The Fed diperkirakan akan menaikkan suku bunga sebesar 50 basis poin dan mengumumkan rencana untuk mengurangi neraca $9 triliun ketika mengakhiri pertemuan dua hari pada hari Rabu.

Tetapi investor juga mempertanyakan apakah sebagian besar sikap hawkish The Fed sudah diperhitungkan dan kenaikan dolar mungkin akan dihentikan.

Komentar Ketua Fed Jerome Powell pada akhir pertemuan akan diteliti untuk setiap indikasi baru tentang apakah bank sentral akan terus menaikkan suku bunga untuk melawan kenaikan tekanan harga bahkan jika ekonomi melemah.

Pedagang berjangka dana Fed mengharapkan suku bunga acuan Fed naik menjadi 2,89% pada akhir tahun, dari 0,33% sekarang.

Data pada hari Selasa menunjukkan bahwa lowongan pekerjaan AS meningkat ke rekor tertinggi pada bulan Maret karena kekurangan pekerja terus berlanjut, menunjukkan bahwa pengusaha dapat terus menaikkan upah dan membantu menjaga inflasi tetap tinggi.

Indeks dolar terakhir berada di 103,45, turun 0,12% hari ini, setelah mencapai 103,93 pada Kamis, tertinggi sejak Desember 2002.

Dolar Aussie melonjak setelah Reserve Bank of Australia menaikkan suku bunganya secara mengejutkan besar 25 basis poin menjadi 0,35%, kenaikan pertama dalam lebih dari satu dekade, dan menandai lebih banyak lagi yang akan datang karena menarik tirai stimulus pandemi besar-besaran.

Rilis ekonomi utama AS minggu ini akan menjadi laporan pekerjaan pemerintah untuk April yang dirilis pada hari Jumat.

Aussie terakhir naik 0,60% pada $0,7095.

Perdana Menteri Italia Mario Draghi pada hari Selasa meminta Uni Eropa untuk bertindak atas lonjakan biaya energi, dengan mengatakan “solusi struktural” diperlukan.

Euro naik menjadi $ 1,0527, naik 0,16%, setelah jatuh ke $ 1,0472 pada hari Kamis, terendah sejak Januari 2017.

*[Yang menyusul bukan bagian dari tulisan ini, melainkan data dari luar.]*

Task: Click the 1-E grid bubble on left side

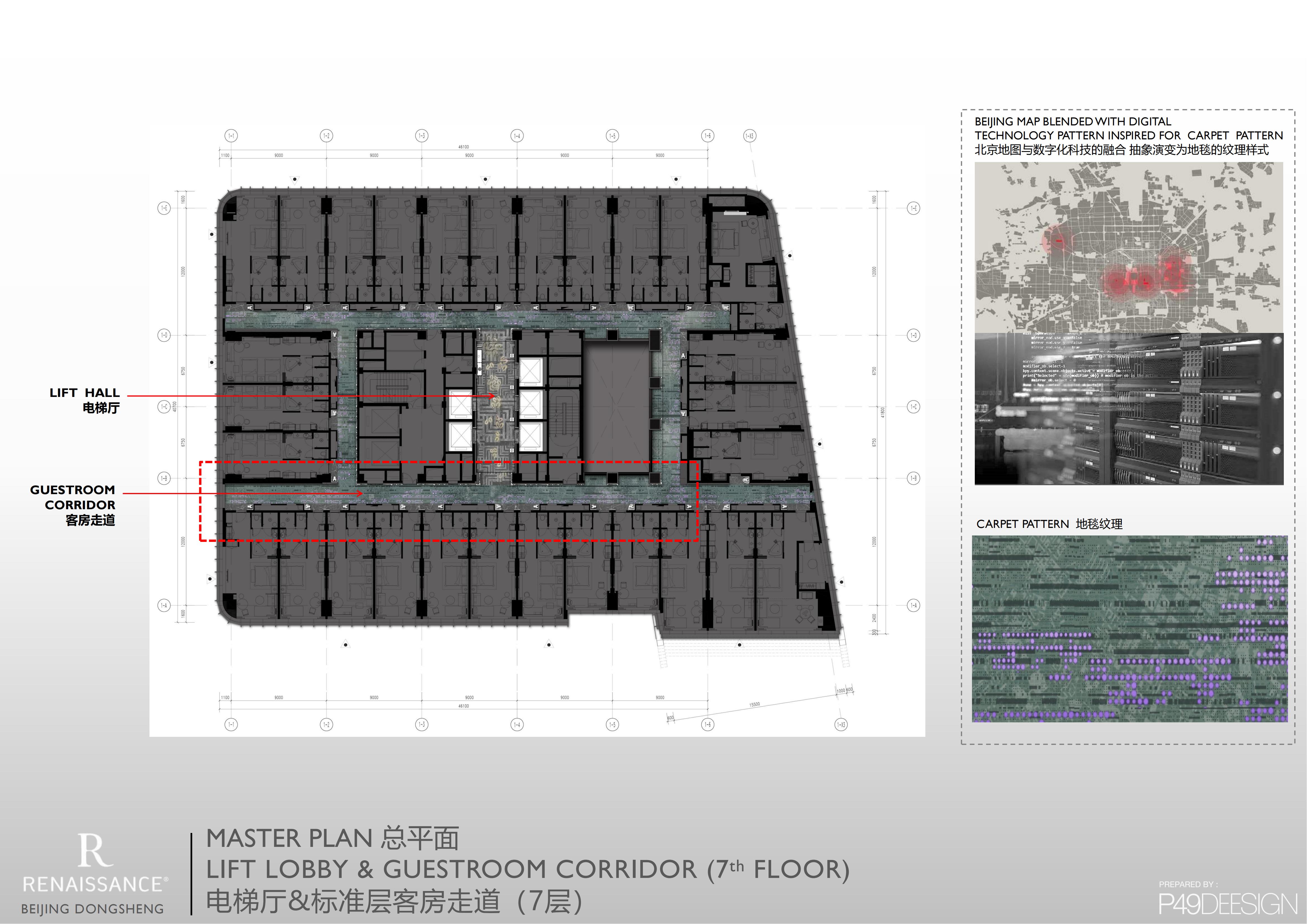Action: tap(164, 208)
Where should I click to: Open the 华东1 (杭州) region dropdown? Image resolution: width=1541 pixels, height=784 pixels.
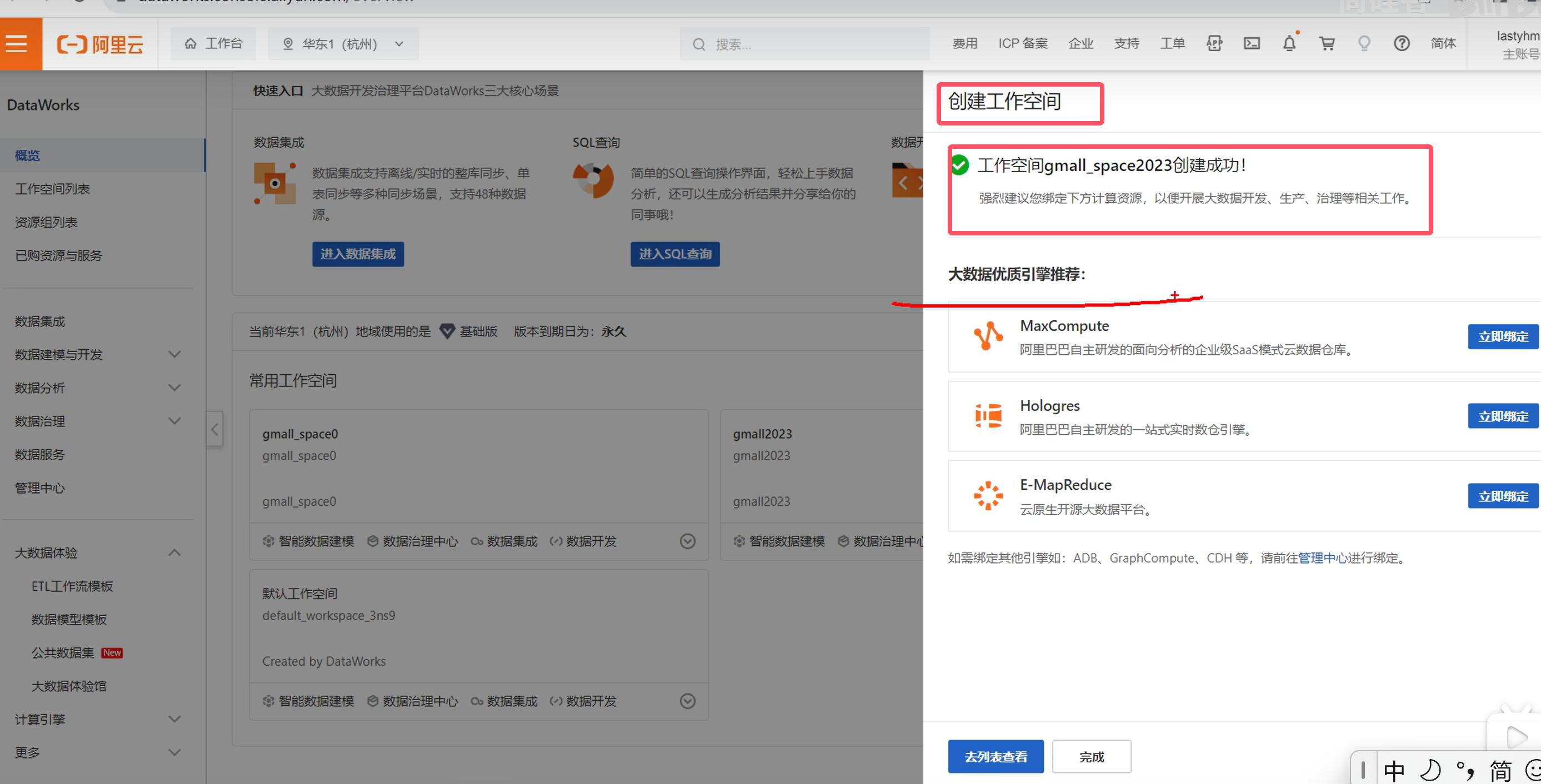(343, 44)
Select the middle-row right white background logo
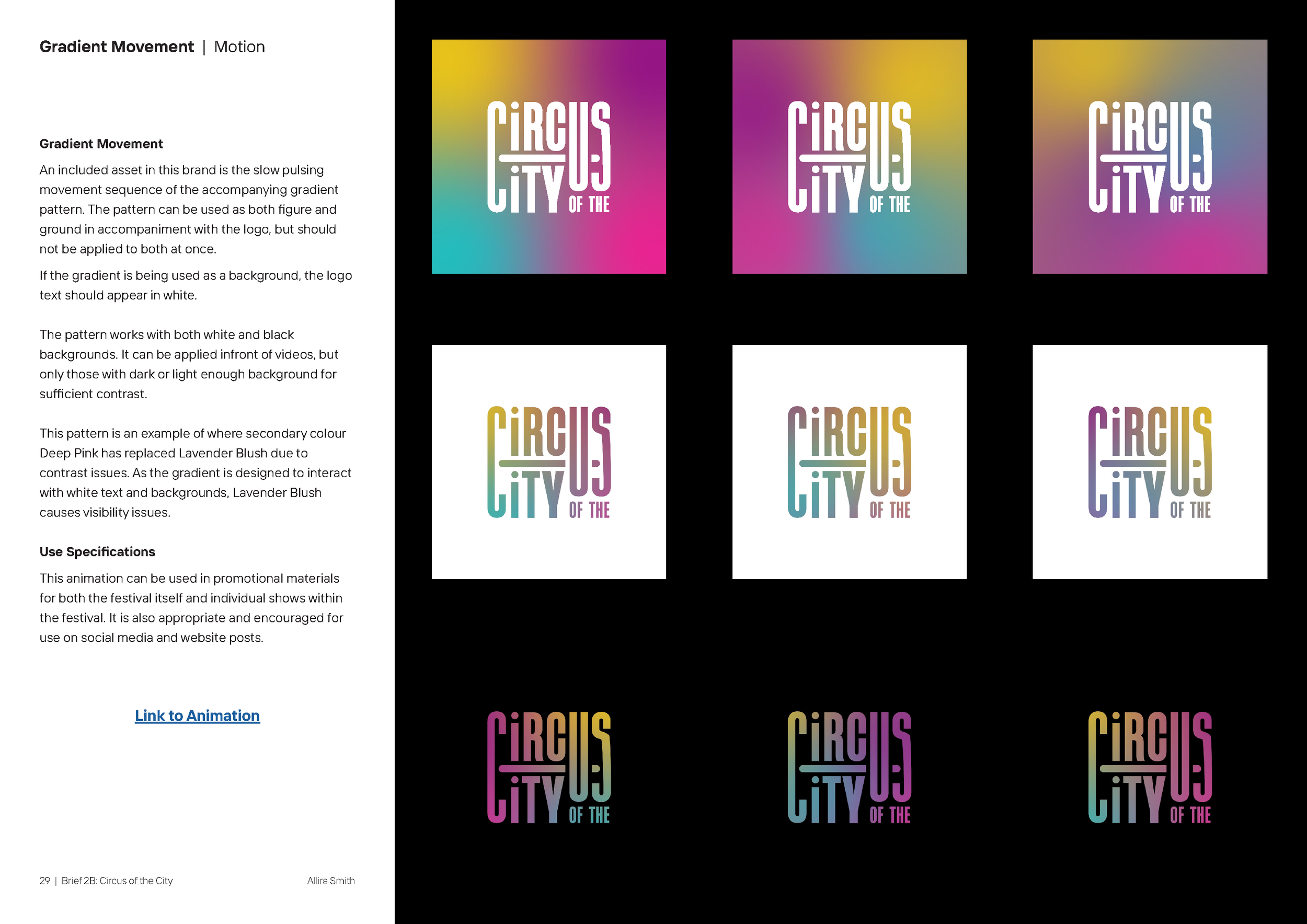This screenshot has width=1307, height=924. click(1149, 461)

Kekhawatiran tentang inflasi, pertumbuhan dan ketidakamanan energi sebagai akibat sanksi yang dikenakan pada Rusia setelah invasi ke Ukraina telah mengirim euro 14% lebih rendah terhadap dolar dalam tiga bulan terakhir.

Dolar AS juga diuntungkan dari arus safe-haven karena pembatasan COVID-19 di China memicu kekhawatiran tentang pertumbuhan global dan gangguan rantai pasokan baru.

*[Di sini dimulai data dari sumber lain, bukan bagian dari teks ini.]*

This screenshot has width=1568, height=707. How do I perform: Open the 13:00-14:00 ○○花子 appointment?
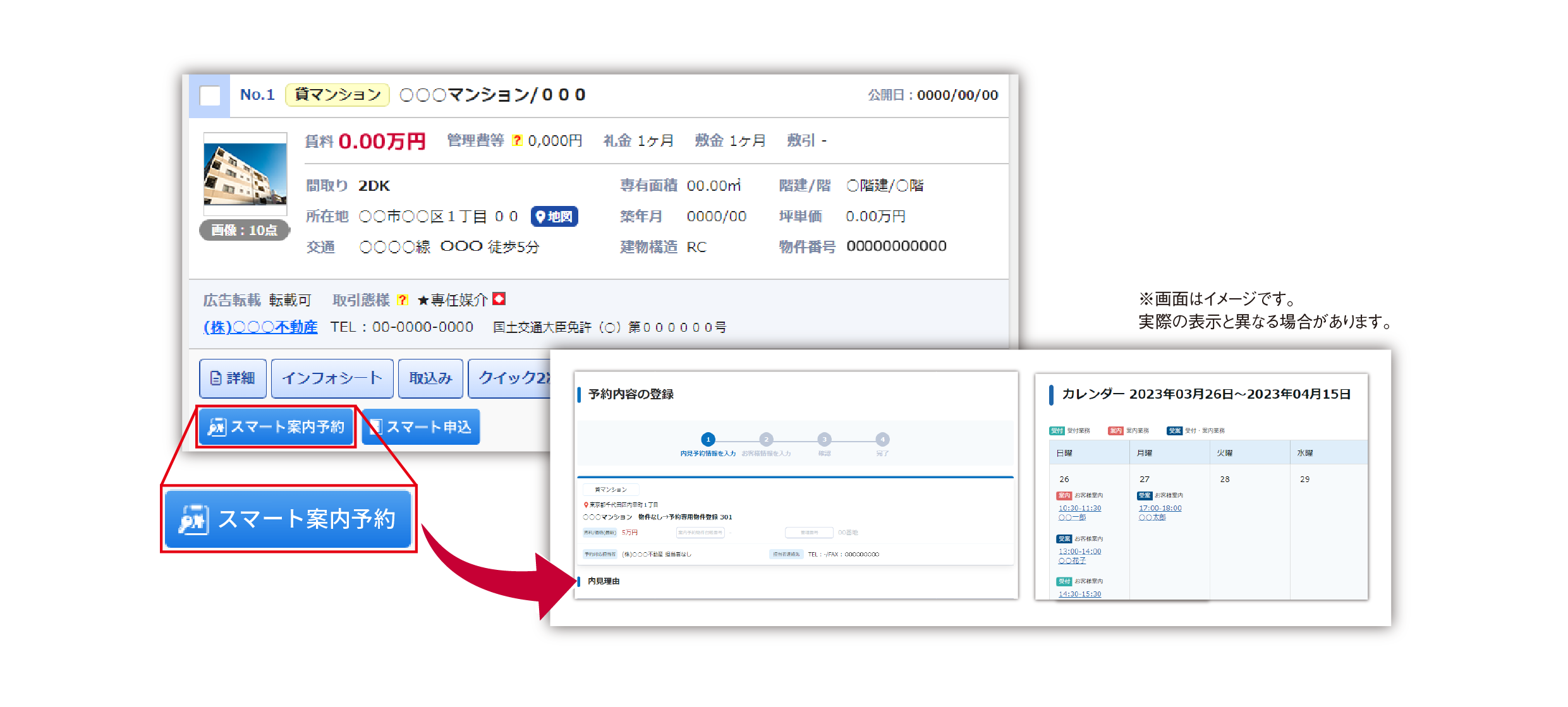click(x=1079, y=552)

Sementara itu Bank Sentral Eropa mungkin perlu menaikkan suku bunga segera pada Juli untuk menghentikan inflasi yang tinggi agar tidak mengakar, anggota dewan ECB Isabel Schnabel mengatakan kepada surat kabar Jerman Handelsblatt pada hari Selasa.

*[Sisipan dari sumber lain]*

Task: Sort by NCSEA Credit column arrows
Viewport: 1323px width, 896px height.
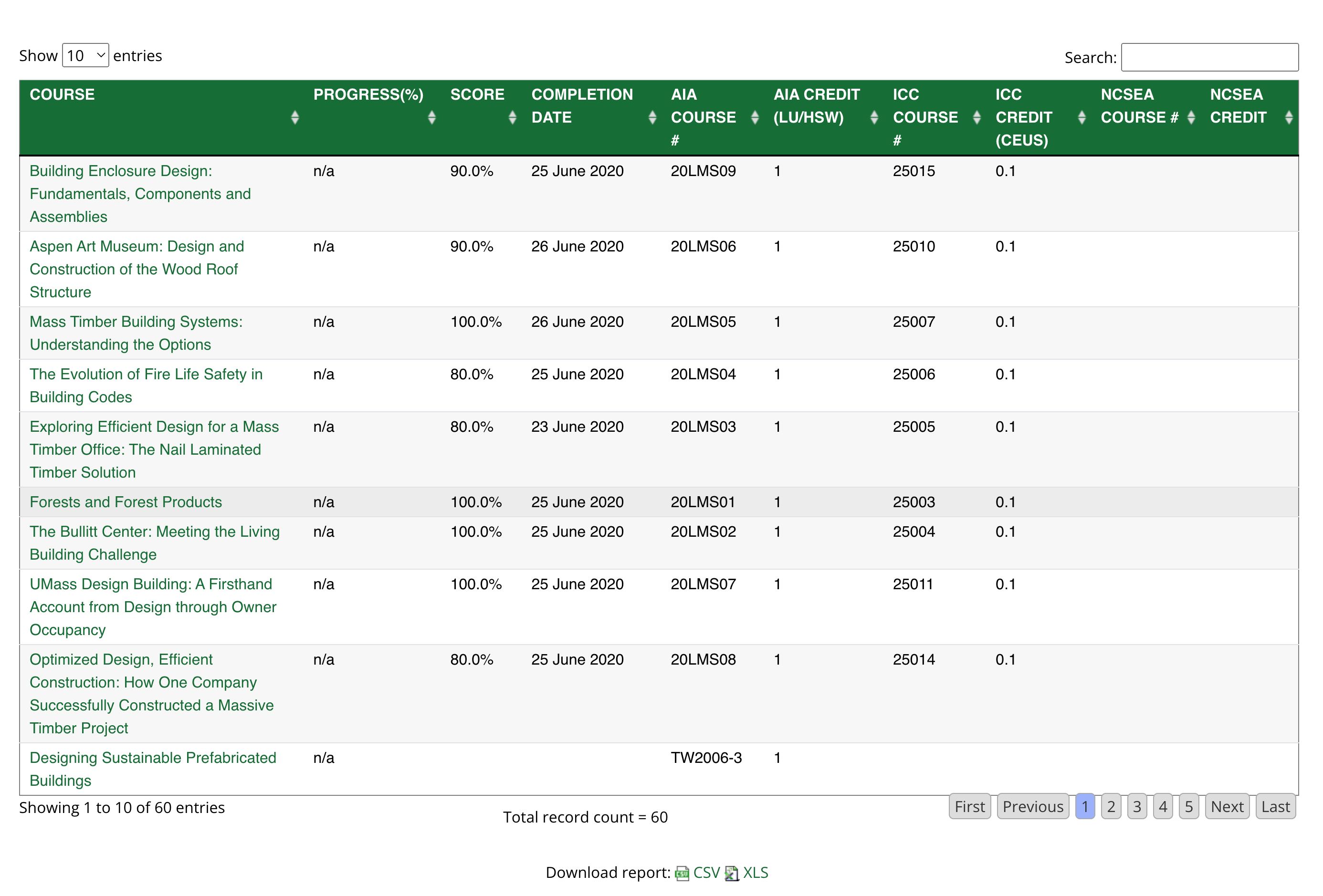Action: [1289, 117]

Yen Jepang bertahan tepat di atas posisi terendah 20 tahun terhadap dolar yang dicapai pada hari Kamis, ketika Bank of Japan memperkuat komitmennya untuk mempertahankan suku bunga sangat rendah dengan berjanji untuk membeli obligasi dalam jumlah tak terbatas setiap hari untuk mempertahankan target imbal hasil.

Beberapa dari 25 juta orang Shanghai berhasil keluar pada hari Selasa untuk jalan-jalan pendek dan berbelanja setelah bertahan lebih dari sebulan di bawah penguncian COVID-19, sementara ibu kota China, Beijing, fokus pada tes massal dan mengatakan akan membuat sekolah tutup.

Mata uang Jepang terakhir di 130,19 setelah mencapai 131,24 pada hari Kamis, terlemah sejak April 2002.